The benchmarking tool is designed to allow users to analyze XeSS's capabilities using several tools and benchmarking options. This XeSS benchmark lets you see how much faster your GPU is with XeSS, and lets you test XeSS's various resolution options including Ultra Quality, Quality, Balanced, and Performance mode.
The benchmark itself is fully ray traced, and features lots of shiny materials and objects for XeSS to upscale and manipulate. The GPU-intensive benchmark should provide users with enough detail to adequately check XeSS' upscaling quality, and is demanding enough on GPUs to provide very low frames per second at native resolution (which will give XeSS the highest potential of increasing frame rates via upscaling).
The XeSS benchmarking application also allows users to measure image quality with a tool called XeSS frame inspector. This tool records several frames of the application's benchmarking run for the user to see in a still image. Then the user can zoom into any part of the image with the frame inspector, to judge XeSS' upscaling quality.
Intel teased this 3DMark update almost two months ago in a early demonstration video. But it wasn't available to all until now (assuming you're running a paid version of 3DMark).
The XeSS benchmark will be a free update to owners of the 3DMark Advanced Edition and Professional versions, with some caveats.

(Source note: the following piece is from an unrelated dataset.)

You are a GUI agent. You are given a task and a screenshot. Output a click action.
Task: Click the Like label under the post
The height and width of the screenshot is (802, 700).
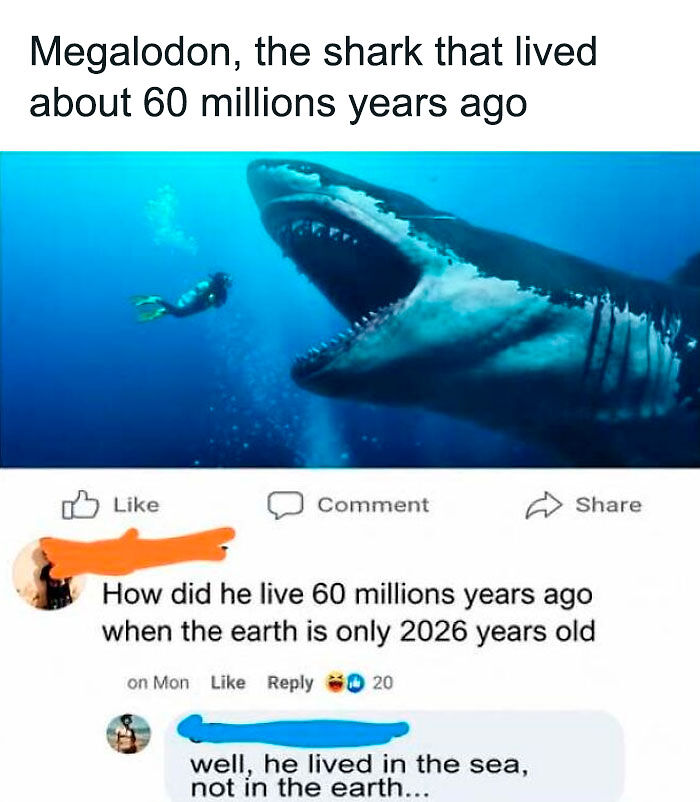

Users who purchased the Advanced Edition after January 8th 2019 will get the update for free. But users who bought the advanced edition before this date will need to buy the Port Royal upgrade to unlock the XeSS update.
For Professional Edition owners, the XeSS benchmark update will be available to everyone who owns a valid annual license of the program. Anyone who owns the older perpetual license version will need to upgrade to an annual license to unlock the XeSS update.
Also, due to ray tracing requirements, you'll need a modern GPU that supports Microsoft's Ray Tracing Tier 1.1, Shader Model 6.4, and versions 20H2 of Windows 10 or 11 to run the XeSS feature test.